Stated problem —
Count the lines in the rows below that contain the string "text". Reply with the number alone.
---------- Exercise data
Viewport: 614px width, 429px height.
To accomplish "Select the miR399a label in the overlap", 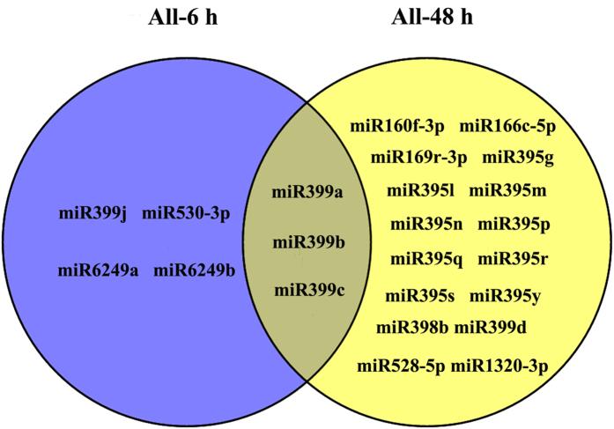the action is click(x=307, y=191).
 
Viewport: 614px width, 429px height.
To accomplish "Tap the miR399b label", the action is click(x=307, y=241).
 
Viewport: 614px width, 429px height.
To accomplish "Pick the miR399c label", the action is click(x=307, y=289).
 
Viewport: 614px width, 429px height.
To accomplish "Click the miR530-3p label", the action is click(x=187, y=214).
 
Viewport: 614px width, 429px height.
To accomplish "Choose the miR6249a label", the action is click(x=98, y=270).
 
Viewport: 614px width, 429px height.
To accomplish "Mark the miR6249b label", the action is click(x=195, y=270).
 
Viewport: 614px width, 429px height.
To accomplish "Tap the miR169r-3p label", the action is click(x=418, y=159).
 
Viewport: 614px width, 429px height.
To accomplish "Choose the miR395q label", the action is click(x=426, y=259).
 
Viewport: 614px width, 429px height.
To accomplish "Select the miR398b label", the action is click(x=412, y=329).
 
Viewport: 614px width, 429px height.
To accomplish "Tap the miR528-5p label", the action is click(x=403, y=364).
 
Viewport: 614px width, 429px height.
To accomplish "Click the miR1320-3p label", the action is click(x=499, y=364).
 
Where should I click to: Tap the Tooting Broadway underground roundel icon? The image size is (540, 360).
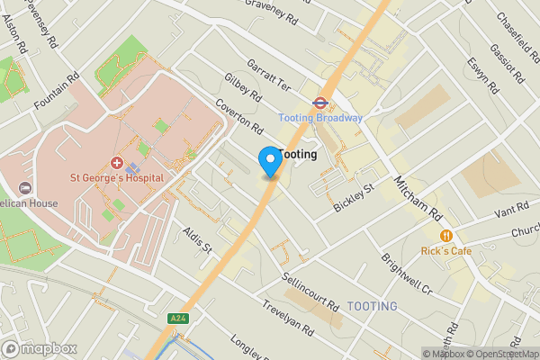point(319,104)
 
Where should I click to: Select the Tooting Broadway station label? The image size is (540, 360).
point(320,118)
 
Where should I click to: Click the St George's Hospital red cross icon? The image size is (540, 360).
point(117,163)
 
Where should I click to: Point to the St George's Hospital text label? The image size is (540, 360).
point(117,177)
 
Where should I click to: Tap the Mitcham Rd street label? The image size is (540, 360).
point(418,198)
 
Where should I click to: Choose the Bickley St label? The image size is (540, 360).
point(353,198)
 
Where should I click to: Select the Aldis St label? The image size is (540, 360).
point(196,239)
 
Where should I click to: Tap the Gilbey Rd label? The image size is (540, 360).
point(243,88)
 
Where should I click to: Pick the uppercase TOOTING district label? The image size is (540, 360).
point(372,307)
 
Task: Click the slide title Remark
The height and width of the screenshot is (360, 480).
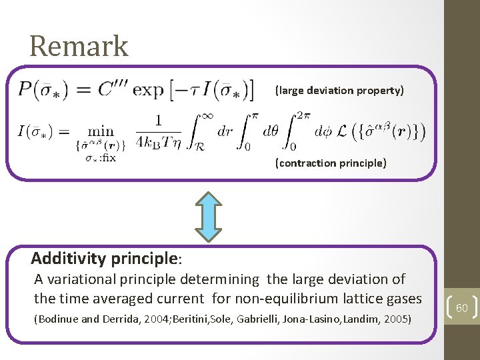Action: pyautogui.click(x=79, y=47)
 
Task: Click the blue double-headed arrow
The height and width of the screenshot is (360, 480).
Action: pyautogui.click(x=211, y=216)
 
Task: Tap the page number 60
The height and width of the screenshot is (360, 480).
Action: pyautogui.click(x=462, y=308)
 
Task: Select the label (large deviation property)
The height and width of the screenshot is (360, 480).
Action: pyautogui.click(x=339, y=90)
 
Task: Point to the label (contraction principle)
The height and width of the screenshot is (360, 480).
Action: pyautogui.click(x=331, y=163)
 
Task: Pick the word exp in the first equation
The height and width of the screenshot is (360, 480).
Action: pyautogui.click(x=153, y=89)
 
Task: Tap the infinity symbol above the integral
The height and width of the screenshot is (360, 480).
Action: pyautogui.click(x=207, y=116)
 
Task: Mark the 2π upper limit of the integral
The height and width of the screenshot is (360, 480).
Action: pyautogui.click(x=304, y=115)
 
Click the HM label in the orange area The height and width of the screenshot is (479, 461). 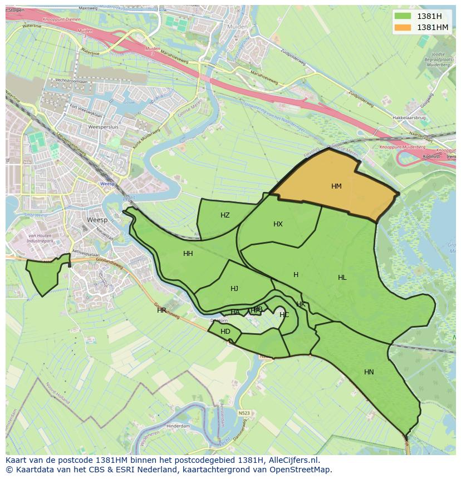336,186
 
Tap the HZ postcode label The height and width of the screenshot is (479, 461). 225,215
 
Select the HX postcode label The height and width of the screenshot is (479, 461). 278,224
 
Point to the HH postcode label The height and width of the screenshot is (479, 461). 188,254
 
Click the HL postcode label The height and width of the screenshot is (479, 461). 342,278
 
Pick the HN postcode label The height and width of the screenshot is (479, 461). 369,372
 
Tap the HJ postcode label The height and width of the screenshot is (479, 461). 234,289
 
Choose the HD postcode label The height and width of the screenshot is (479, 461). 225,332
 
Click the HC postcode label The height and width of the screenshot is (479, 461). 284,315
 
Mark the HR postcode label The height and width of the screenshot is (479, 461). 161,310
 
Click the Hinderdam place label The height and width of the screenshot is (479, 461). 178,426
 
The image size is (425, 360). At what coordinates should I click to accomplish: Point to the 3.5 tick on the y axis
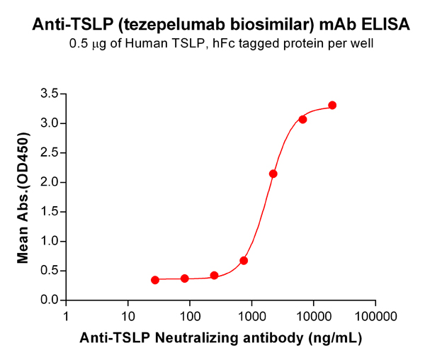[49, 94]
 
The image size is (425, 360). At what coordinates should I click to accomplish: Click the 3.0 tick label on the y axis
[49, 123]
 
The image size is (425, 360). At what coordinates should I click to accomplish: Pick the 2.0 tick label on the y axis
[49, 182]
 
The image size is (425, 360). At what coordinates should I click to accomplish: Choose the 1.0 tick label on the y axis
[49, 241]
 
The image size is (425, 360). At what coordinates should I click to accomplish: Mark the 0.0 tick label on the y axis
[49, 300]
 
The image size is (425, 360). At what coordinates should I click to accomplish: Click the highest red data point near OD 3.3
[332, 105]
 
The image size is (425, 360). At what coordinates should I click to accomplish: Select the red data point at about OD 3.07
[302, 119]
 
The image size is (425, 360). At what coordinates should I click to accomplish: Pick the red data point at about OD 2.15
[273, 174]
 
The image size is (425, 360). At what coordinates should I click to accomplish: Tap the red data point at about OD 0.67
[244, 261]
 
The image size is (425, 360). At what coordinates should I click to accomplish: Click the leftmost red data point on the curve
[155, 280]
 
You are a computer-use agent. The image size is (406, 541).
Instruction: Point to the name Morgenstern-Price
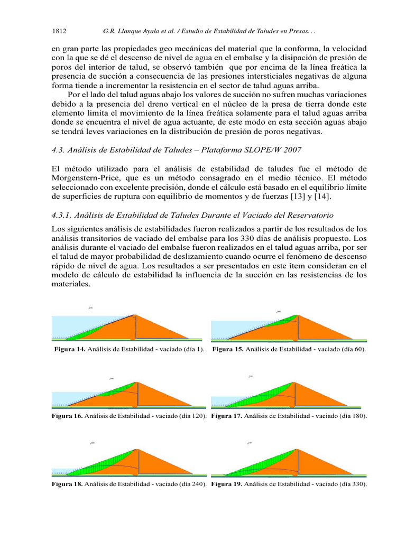[x=84, y=178]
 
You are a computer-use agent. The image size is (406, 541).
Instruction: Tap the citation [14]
[x=325, y=197]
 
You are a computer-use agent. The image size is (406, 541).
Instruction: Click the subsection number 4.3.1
[x=62, y=216]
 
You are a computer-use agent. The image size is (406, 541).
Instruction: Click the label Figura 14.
[x=70, y=350]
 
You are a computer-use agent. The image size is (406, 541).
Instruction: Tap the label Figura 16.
[x=67, y=416]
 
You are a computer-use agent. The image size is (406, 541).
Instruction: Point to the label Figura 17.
[x=226, y=416]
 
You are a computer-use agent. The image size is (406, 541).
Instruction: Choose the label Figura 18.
[x=67, y=484]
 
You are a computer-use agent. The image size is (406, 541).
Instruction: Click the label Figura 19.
[x=226, y=484]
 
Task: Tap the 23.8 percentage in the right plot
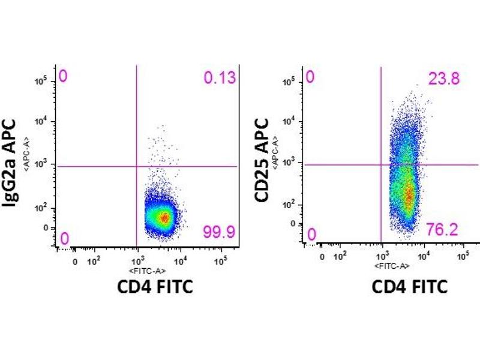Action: pos(445,78)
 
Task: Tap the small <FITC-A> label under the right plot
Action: pos(393,266)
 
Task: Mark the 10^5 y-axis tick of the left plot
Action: pos(44,80)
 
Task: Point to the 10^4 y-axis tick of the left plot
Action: pos(44,122)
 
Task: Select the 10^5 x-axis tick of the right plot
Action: pos(463,256)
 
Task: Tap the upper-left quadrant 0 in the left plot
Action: pos(62,76)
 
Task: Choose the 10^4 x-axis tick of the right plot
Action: pos(424,256)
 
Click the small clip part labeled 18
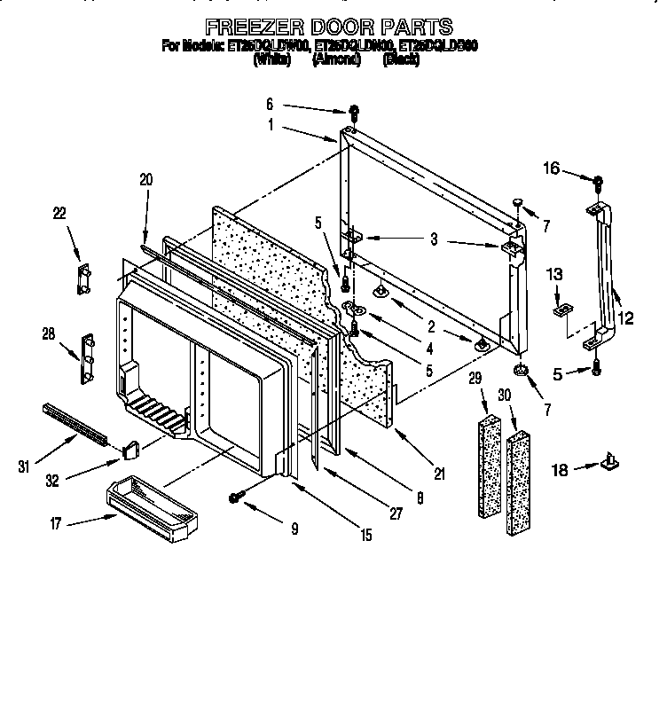608,461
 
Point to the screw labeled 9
238,498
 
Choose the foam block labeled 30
517,484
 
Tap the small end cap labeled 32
131,450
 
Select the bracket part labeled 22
84,278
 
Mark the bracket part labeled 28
87,357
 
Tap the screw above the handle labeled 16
598,184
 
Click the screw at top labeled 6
353,112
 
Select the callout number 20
146,180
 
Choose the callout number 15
366,534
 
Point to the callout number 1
270,125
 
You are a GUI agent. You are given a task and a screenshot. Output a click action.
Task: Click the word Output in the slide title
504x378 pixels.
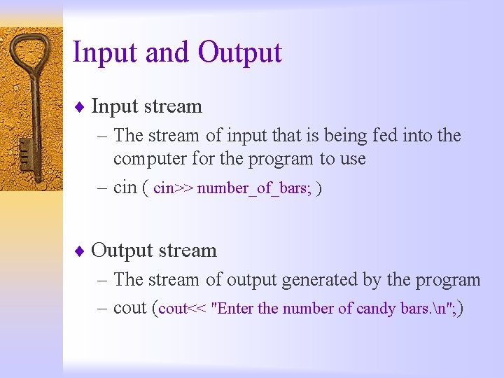239,53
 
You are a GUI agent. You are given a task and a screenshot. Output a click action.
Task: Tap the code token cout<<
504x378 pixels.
183,309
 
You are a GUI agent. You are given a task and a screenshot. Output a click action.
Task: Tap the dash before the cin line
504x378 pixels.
102,188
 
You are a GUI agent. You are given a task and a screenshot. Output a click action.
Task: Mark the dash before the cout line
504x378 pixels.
102,309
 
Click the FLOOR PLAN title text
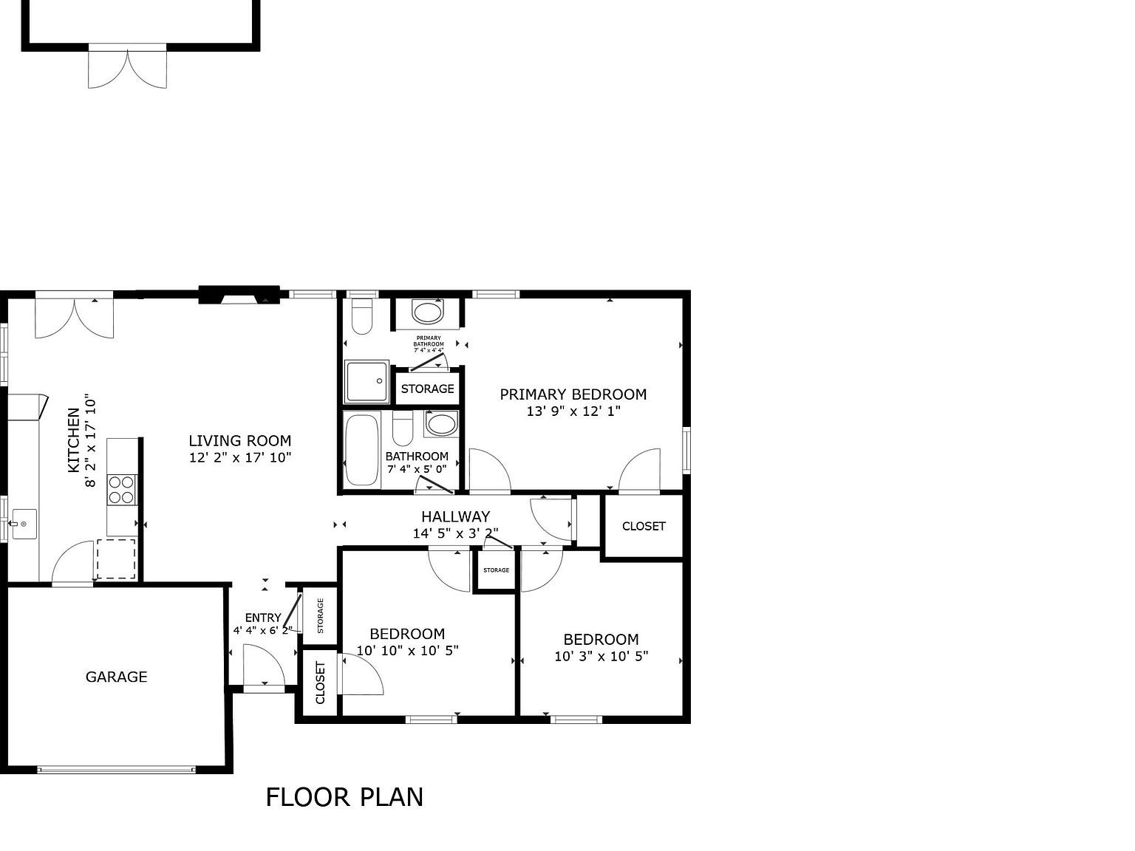click(x=344, y=797)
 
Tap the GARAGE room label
click(x=116, y=677)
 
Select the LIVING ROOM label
click(x=240, y=441)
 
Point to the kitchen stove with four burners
click(x=122, y=490)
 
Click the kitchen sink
click(x=24, y=524)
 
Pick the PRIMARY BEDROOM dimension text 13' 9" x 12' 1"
click(x=573, y=411)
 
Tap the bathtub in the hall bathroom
click(x=362, y=450)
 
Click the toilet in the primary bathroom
click(x=361, y=316)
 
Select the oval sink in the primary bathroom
click(x=428, y=312)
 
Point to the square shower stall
click(x=367, y=381)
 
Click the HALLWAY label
click(x=455, y=516)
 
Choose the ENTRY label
click(x=263, y=618)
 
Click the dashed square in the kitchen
click(x=116, y=559)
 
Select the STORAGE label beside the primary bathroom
click(x=428, y=389)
--------------------
Answer for the task —
3